Así no se le dará muerte al asesino sin que se haya primero hecho un juicio ante la comunidad.
13
De las ciudades que se hayan entregado, seis serán ciudades de refugio.
14
Tres de esas ciudades estarán ubicadas al oriente del río Jordán y las otras tres en la tierra de Canaán.
15
Esas seis ciudades serán para el refugio de los israelitas y de los inmigrantes que vivan entre ustedes.
Todo el que por accidente mate a alguien, debe ir allá.
16
»Si alguien golpea a otro con un objeto de hierro y el que recibe el golpe muere, eso es un asesinato, y el asesino debe ser condenado a muerte.
17
Si alguien golpea a otro con una piedra que pueda causar la muerte y el que recibe el golpe muere, se trata de un asesinato, y el asesino debe ser condenado a muerte.
18
Si alguien golpea a otro con un objeto de madera que pueda causar la muerte y el que recibe el golpe muere, se trata de un asesinato, y el asesino debe ser condenado a muerte.
19
Un pariente del muerto debe matar al asesino cuando lo encuentre.
20
»Puede darse el caso de alguien que empuja a otro en un acto de odio, o le lanza algo a propósito para que muera,
21
o lo golpea con sus manos en un acto de odio con intención de matarlo.
Si la persona muere, el responsable debe morir porque es un asesino.
Un pariente del muerto debe matar al asesino cuando lo encuentre.
22
»Pero puede darse el caso de que el responsable lo hizo sin saberlo y sin odio, o lo empujó o le lanzó un objeto sin mala intención,
23
o sin fijarse dejó caer una piedra que podía causar la muerte.
Si la persona muere y el responsable no era su enemigo, ni tenía la intención de hacerle daño,
24
entonces al que ocasionó la muerte la comunidad lo protegerá de la venganza del pariente del muerto.
25
Será enviado de regreso a la ciudad de refugio a donde él escapó y vivirá allí hasta que muera el sumo sacerdote que fue ungido con el aceite de consagrar.
26
»Si el asesino deja los límites de la ciudad de refugio
27
y el pariente del muerto lo encuentra fuera de esos límites, entonces podrá matar al asesino y no será culpable de asesinato.
28
El asesino tendrá que permanecer en la ciudad de refugio hasta la muerte del sumo sacerdote, después de lo cual podrá regresar a su tierra.
29
Ese será el procedimiento legal que ustedes seguirán de ahora en adelante, de generación en generación, dondequiera que vivan.
30
»Un asesino sólo podrá ser condenado a muerte con base en el testimonio de varios testigos.

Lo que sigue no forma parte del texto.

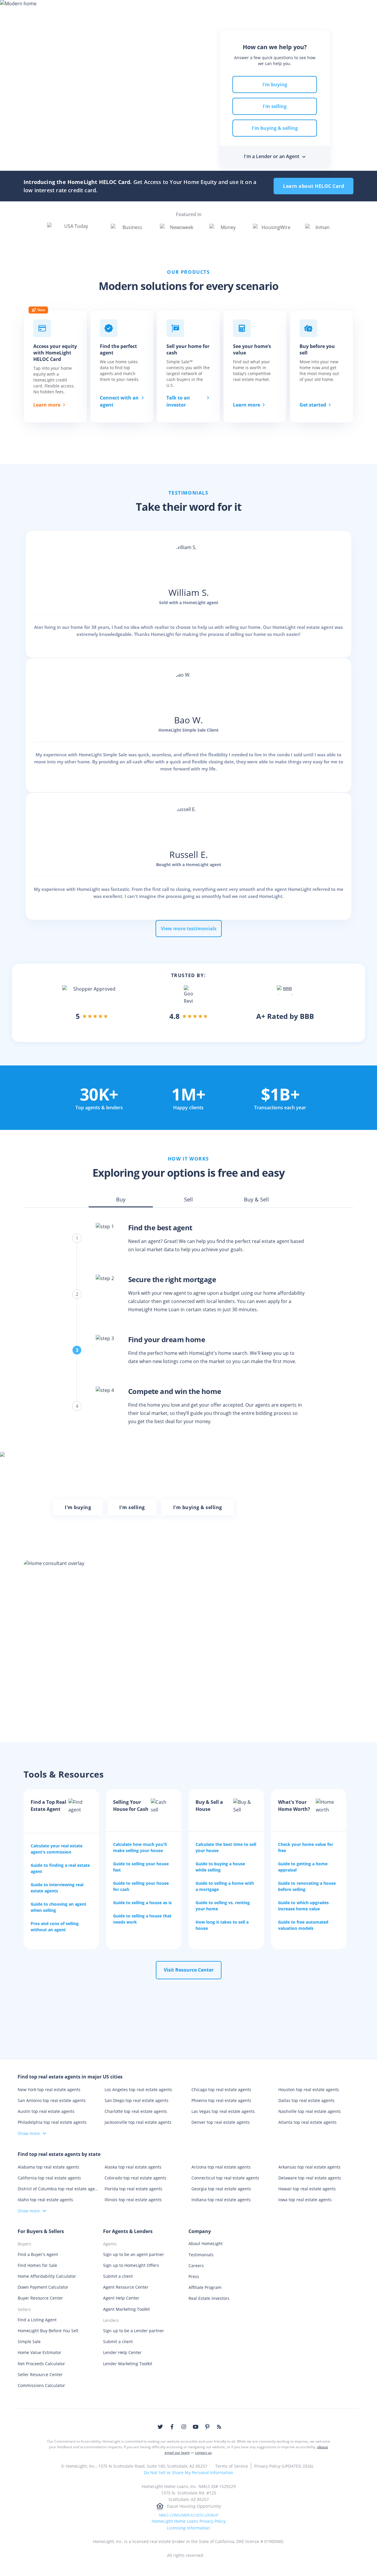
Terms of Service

Nadie podrá ser ejecutado por el testimonio de un solo testigo.
31
»Ustedes no deben aceptar ningún pago a cambio de la vida de un asesino que sea condenado a muerte.
Debe ser ejecutado.
32
»Cuando alguien huya a una ciudad de refugio tendrá que vivir allí hasta la muerte del sumo sacerdote.
No se aceptará ningún pago para que pueda volver a su tierra antes de la muerte del sumo sacerdote.
33
»No corrompan con asesinatos la tierra donde viven porque el asesinato contamina el territorio que habitan.
Él único pago por un asesinato es la muerte del asesino.
34
No contaminarán el territorio que habitan porque es la tierra donde vivo, porque yo, el SEÑOR, habito entre los israelitas».